> _TRAVAIL À FAIRE_:
**A)** Recopiez fidèlement le passage du texte sur les cités-États qui commence à « Un certain nombre » et se termine à « et Abou Dabi. ».
**B)** Répondez aux questions suivantes d'après le texte sur les cités-États.
(i) Quelles trois cités-États font l'objet d'un consensus assez large ?
(ii) Quels deux membres des Émirats arabes unis sont cités ?
(iii) En quelle année Johan N. Madvig a-t-il proposé le terme bystat ?
**C)** Poursuivez la rédaction du texte sur les cités-États à partir de l'endroit où il s'arrête.

> _EXTRAIT DE PAGE_:
══════

Cité-État
Une cité-État est un espace géographique contrôlé exclusivement par une ville, qui possède généralement la souveraineté[1]. Historiquement, cela inclut notamment des villes telles que Rome, Athènes et Carthage[1] et les cités-États italiennes de la Renaissance. Seules quelques cités-États existent encore de nos jours. Il existe un consensus assez large pour qualifier Singapour, Monaco et le Vatican de cités-États.
Un certain nombre d'autres États partagent des caractéristiques communes et sont ainsi parfois qualifiés de cités-États modernes. Cela inclut Malte, Bahreïn et Saint-Marin, qui sont des micro-États avec une haute densité de population. C'est également le cas du Qatar, de Brunei et du Koweït, qui disposent tous trois d'un centre urbain comprenant une partie importante de la population, mais qui disposent d'autres lieux habités clairement distincts en plus de la capitale.
Plusieurs villes non souveraines disposent d'un haut degré d'autonomie et sont parfois considérées comme des cités-États. Il est notamment souvent fait référence à Hong Kong et Macao, ainsi qu'à certains membres des Émirats arabes unis, notamment Dubaï et Abou Dabi.
Origine du concept
[modifier | modifier le code]Attesté à partir du XXe siècle seulement, le terme dérive de l'allemand Stadtstaat, lui-même traduit du terme bystat proposé en 1840 par l'érudit danois Johan N. Madvig pour décrire le processus par lequel Rome unifie l'Italie au Ier siècle av. J.-C. Il est ensuite appliqué aux États sumériens, à la polis grecque et à la città italienne, avant d'être étendu à différentes réalités au cours de l'Histoire.

══════

> _EXTRAIT DES DONNÉES_:
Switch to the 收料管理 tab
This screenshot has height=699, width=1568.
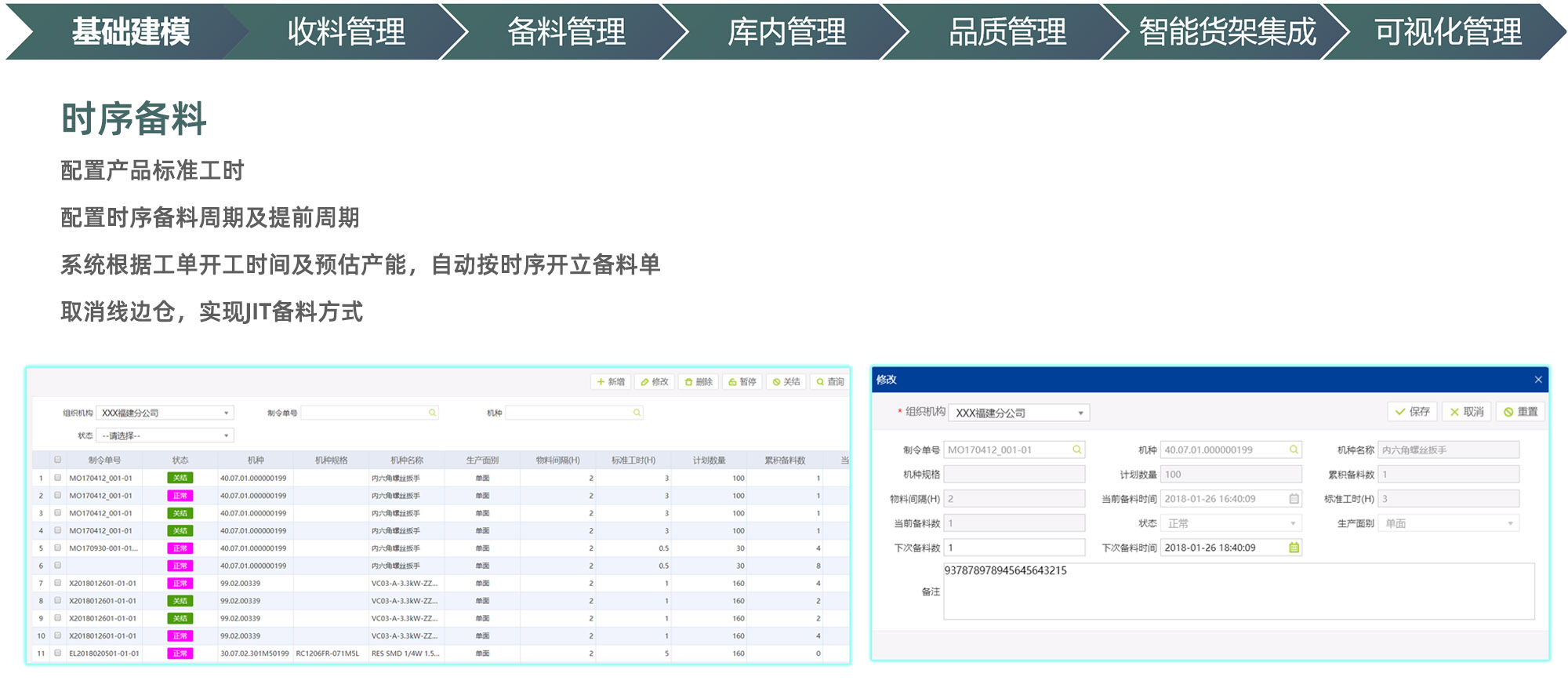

══════

> _RÉPONSES ATTENDUES_:
**A)**
Un certain nombre d'autres États partagent des caractéristiques communes et sont ainsi parfois qualifiés de cités-États modernes. Cela inclut Malte, Bahreïn et Saint-Marin, qui sont des micro-États avec une haute densité de population. C'est également le cas du Qatar, de Brunei et du Koweït, qui disposent tous trois d'un centre urbain comprenant une partie importante de la population, mais qui disposent d'autres lieux habités clairement distincts en plus de la capitale.
Plusieurs villes non souveraines disposent d'un haut degré d'autonomie et sont parfois considérées comme des cités-États. Il est notamment souvent fait référence à Hong Kong et Macao, ainsi qu'à certains membres des Émirats arabes unis, notamment Dubaï et Abou Dabi.

**B)**
(i) Singapour, Monaco et le Vatican.
(ii) Dubaï et Abou Dabi.
(iii) En 1840.

**C)**
Antiquité
[modifier | modifier le code]Mésopotamie
[modifier | modifier le code]Le terme de cité-État est appliqué aux micro-États se partageant la Basse Mésopotamie à la période des dynasties archaïques (2900-2340 av. J.-C.), peut-être déjà en place à la période précédente, la période d'Uruk (4100-2900 av. J.-C.), au moins dans sa dernière partie. Ce sont de petits royaumes indépendants qui exploitent un territoire. Elles sont dirigées par un roi, tel que Ur-Nammu à Ur par exemple, sont délimitées par des remparts et ont leurs propres institutions politiques et religieuses. Les principales cités-États sont Ur, située sur l'Euphrate, Uruk, Lagash, Kish et Umma. Elles sont intégrées par Sargon, roi de Sumer et d'Akkad, dans le premier empire historique, autour de 2340 av. J.-C.
Syrie
[modifier | modifier le code]Le terme est aussi appliqué en Syrie, à Ebla, Mari ou Kadesh.
Phénicie
[modifier | modifier le code]Le terme de cité-État s'applique également en Phénicie, à Byblos, Sidon et Tyr, ainsi qu'à leurs colonies, dont la plus célèbre est Carthage[2].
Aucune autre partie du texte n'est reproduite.